Source excerpt:
※ ※ ※
I was reflecting on our relationship and the role polyamory plays in it. As the sexual in the relationship, his asexuality had been brutal.

 

We often talk about opening up the marriage as one of the possibilities on this forum. We have some evidence that this goes well for some. What I found interesting that at least for me, the simple possibility of polyamory itself is a relief. There is no second partner. There never has been. While I believe in polyamory, being asocial and also having interests that occupy a lot of my time has left little time or interest in finding someone (I hadn't searched for this one either). When my husband and I came together, we had explicitly agreed to monogamy not being a part of the commitment. Not in the sense of actively seeking partners - neither of us were planning to, but more in the sense of our lives and hearts belonging to us to share as we felt compelled to and recognizing that it was possible to love more than one person and that there would always be space for dialogue in the event we loved another too.
※ ※ ※
Task objective:
In the forum post, what did the writer and the husband explicitly agree to when they came together?

[Entries taken from a collection]
※ ※ ※
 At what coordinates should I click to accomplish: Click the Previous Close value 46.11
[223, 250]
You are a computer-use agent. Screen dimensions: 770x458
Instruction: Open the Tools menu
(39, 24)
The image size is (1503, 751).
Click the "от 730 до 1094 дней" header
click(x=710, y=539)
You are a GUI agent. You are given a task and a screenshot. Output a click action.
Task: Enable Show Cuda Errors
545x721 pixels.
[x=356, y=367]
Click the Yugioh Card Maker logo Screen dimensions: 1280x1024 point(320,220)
※ ※ ※
Result of the exercise:
They agreed that monogamy would not be part of their commitment.